## Text block
━━━━━━━━

I am at a point where it would be helpful to have some feedback from other Pywikipedia users about the future of the rewrite branch. As those who watch the SVN commits know, I have not had as much time to work on this lately, and have to prioritize what time I do spend on it.
For those who have used the rewrite branch, what (if anything) needs to be done to it to get you to use it exclusively and retire the old wikipedia.py system? What is missing? What is broken? What is present but could be improved?
For those who have chosen not to use the rewrite branch, why not? What might lead you to take another look?
And then, I'm sure there are many whose reaction to this post has been, "What's the rewrite branch?" I don't know what to ask you, so feel free to move on to the next message.
Most critically, is there any reason to continue development of the trunk once the rewrite branch is at a point where most users are ready to switch to it?
-- Russ
Russ,
On Tue, Mar 30, 2010 at 10:18 AM, Russell Blau russblau@imapmail.orgwrote:
For those who have chosen not to use the rewrite branch, why not? What might lead you to take another look?

━━━━━━━━

## Source excerpt

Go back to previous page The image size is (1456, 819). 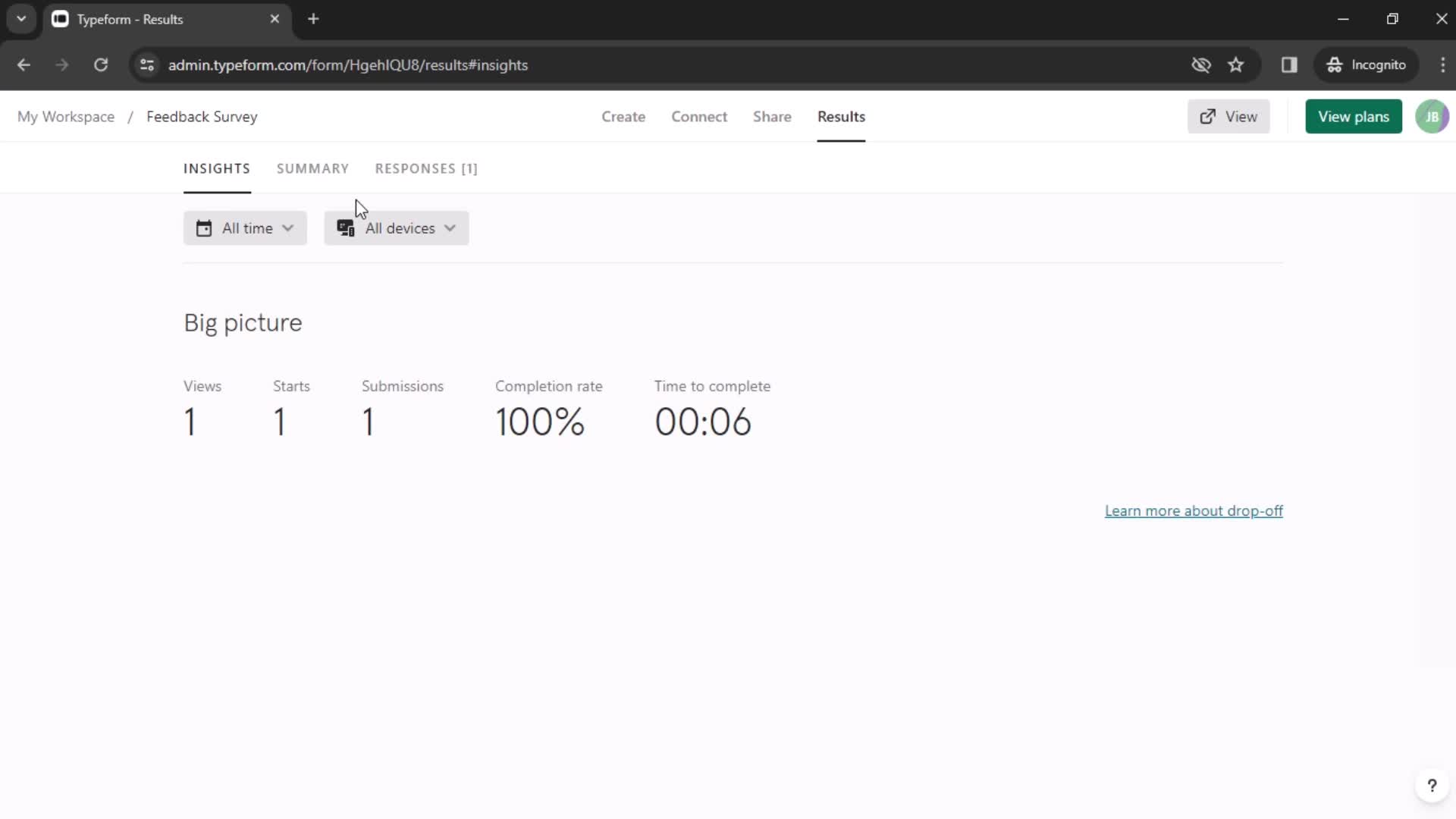click(x=24, y=65)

━━━━━━━━

## Task brief
Pick up the mailing-list thread about the Pywikipedia rewrite branch after its last line and carry it forward.

## Final answer
Last time I talked about it to NicDumZ he told me it was not fuly ready yet. I will definitely give a try after this email. Do you have a quick FAQ on how to switch my existing scripts to the rewrite branch?
Thanks,
N.
On Tue, Mar 30, 2010, at 11:15 AM, Nakor nakor.wp@gmail.com wrote:
Russ,
On Tue, Mar 30, 2010 at 10:18 AM, Russell Blau russblau@imapmail.org wrote: For those who have chosen not to use the rewrite branch, why not? What might lead you to take another look?
Last time I talked about it to NicDumZ he told me it was not fuly ready yet. I will definitely give a try after this email. Do you have a quick FAQ on how to switch my existing scripts to the rewrite branch?
Here's a copy of rewrite/README-conversion.txt (note that the discussion about Link objects is somewhat outdated; they are still there, but it is no longer recommended to use the Page(Link(...)) format, you can just keep existing Page(site, title) calls as they are. One thing that is not mentioned is that you can copy your current user-config.py file for use with the rewrite; just make a copy and save it in the directory whose name shows up in the error message the first time you try to run a script without it. :-)
-- Russ
This is a guide to converting bot scripts from version 1 of the Pywikipediabot framework to version 2.
Most importantly, note that the version 2 framework *only* supports wikis using MediaWiki v.1.14 or higher software. If you need to access a wiki that uses older software, you should continue using version 1 for this purpose.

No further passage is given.